● Directions for this task
Copy the part of the entries that opens with the line containing "Task: Open the Dropbox apps grid icon" and closes with the line containing "click(x=111, y=718)", reproducing those lines character for character, with both end lines included.

● Recorded information
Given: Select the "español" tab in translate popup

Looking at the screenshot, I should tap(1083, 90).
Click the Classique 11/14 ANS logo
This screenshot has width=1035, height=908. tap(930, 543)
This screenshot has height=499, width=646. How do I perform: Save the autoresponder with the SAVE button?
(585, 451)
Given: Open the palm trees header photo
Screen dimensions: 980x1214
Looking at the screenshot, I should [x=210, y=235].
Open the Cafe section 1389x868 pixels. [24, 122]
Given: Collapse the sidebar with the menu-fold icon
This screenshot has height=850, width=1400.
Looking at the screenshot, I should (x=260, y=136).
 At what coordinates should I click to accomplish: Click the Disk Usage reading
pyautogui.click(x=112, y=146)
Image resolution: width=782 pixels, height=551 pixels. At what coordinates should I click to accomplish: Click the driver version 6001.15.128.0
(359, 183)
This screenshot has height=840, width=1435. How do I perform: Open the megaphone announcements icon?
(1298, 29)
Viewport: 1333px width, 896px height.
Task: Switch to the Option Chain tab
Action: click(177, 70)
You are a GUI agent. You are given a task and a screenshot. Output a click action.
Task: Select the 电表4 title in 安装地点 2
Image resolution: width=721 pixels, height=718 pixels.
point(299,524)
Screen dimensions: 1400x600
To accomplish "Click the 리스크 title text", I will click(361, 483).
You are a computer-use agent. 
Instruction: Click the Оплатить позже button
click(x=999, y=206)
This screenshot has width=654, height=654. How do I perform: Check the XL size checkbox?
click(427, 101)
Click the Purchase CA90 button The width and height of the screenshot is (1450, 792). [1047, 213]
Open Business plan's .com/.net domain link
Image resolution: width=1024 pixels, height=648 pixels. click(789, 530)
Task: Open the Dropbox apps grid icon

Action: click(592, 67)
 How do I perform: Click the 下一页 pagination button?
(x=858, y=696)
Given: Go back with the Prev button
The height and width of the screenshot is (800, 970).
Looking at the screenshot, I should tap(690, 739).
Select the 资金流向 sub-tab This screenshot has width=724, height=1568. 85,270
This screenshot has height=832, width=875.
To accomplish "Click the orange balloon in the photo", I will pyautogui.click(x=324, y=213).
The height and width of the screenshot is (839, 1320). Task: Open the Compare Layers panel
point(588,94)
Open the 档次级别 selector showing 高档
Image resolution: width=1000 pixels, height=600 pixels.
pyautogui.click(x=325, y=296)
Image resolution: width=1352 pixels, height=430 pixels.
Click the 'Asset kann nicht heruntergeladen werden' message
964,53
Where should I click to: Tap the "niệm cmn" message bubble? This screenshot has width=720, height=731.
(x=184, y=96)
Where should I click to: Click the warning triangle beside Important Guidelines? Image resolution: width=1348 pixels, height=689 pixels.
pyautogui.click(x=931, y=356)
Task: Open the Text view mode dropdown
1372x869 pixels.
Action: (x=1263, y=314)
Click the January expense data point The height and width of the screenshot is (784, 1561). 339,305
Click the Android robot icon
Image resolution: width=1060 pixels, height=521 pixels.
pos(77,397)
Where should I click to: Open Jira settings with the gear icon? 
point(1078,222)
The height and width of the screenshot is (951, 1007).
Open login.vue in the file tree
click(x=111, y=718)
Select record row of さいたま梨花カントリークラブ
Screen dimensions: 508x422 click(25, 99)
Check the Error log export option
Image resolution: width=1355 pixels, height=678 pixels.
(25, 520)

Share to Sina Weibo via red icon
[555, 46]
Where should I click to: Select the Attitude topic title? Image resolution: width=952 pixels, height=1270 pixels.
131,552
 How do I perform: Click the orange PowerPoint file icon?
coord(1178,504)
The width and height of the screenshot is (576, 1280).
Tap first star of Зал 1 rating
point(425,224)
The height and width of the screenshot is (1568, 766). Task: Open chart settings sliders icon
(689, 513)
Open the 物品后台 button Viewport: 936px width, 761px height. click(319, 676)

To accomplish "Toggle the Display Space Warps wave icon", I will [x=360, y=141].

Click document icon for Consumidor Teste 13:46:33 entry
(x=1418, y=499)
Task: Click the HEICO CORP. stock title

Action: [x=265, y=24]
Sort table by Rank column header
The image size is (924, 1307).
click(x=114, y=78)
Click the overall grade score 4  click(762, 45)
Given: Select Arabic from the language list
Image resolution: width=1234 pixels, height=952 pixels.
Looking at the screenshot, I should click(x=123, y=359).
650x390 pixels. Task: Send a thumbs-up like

● Exercise response
Task: Open the Dropbox apps grid icon

Action: click(592, 67)
 How do I perform: Click the 下一页 pagination button?
(x=858, y=696)
Given: Go back with the Prev button
The height and width of the screenshot is (800, 970).
Looking at the screenshot, I should tap(690, 739).
Select the 资金流向 sub-tab This screenshot has width=724, height=1568. 85,270
This screenshot has height=832, width=875.
To accomplish "Click the orange balloon in the photo", I will pyautogui.click(x=324, y=213).
The height and width of the screenshot is (839, 1320). Task: Open the Compare Layers panel
point(588,94)
Open the 档次级别 selector showing 高档
Image resolution: width=1000 pixels, height=600 pixels.
pyautogui.click(x=325, y=296)
Image resolution: width=1352 pixels, height=430 pixels.
Click the 'Asset kann nicht heruntergeladen werden' message
964,53
Where should I click to: Tap the "niệm cmn" message bubble? This screenshot has width=720, height=731.
(x=184, y=96)
Where should I click to: Click the warning triangle beside Important Guidelines? Image resolution: width=1348 pixels, height=689 pixels.
pyautogui.click(x=931, y=356)
Task: Open the Text view mode dropdown
1372x869 pixels.
Action: (x=1263, y=314)
Click the January expense data point The height and width of the screenshot is (784, 1561). 339,305
Click the Android robot icon
Image resolution: width=1060 pixels, height=521 pixels.
pos(77,397)
Where should I click to: Open Jira settings with the gear icon? 
point(1078,222)
The height and width of the screenshot is (951, 1007).
Open login.vue in the file tree
click(x=111, y=718)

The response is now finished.